Political parties are generally not keen to take a line contrary to the dominant public discourse on an issue seen as related to Dalit sensitivities, and the hardening of the BJP’s line is surprising observers. Some Dalit leaders within the BJP had also been uneasy with the party’s bid to brazen it out after Mr. Vemula’s death.
The party defended Labour Minister Bandaru Dattatreya’s letter to Human Resource Development Minister Smriti Irani and the HRD Ministry’s missives to the Hyderabad University as routine official letters on complaints.

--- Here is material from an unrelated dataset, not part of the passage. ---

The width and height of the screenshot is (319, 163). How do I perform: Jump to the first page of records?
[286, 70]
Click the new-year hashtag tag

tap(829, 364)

BJP insiders explain that the party sees the controversy as part of a sustained attempt to malign the government by painting it as either anti-minority or anti-Dalit. “There is a conspiracy to malign the government on issues that have nothing to do with the Centre,” BJP secretary Shrikant Sharma told The Hindu. “From the fake campaign around Church attacks, to the returning of awards, to the death of this student, there is a conspiracy to allege a BJP design in everything wrong. While we are saddened by the student’s death, we strongly disapprove of attempts to politicise it.”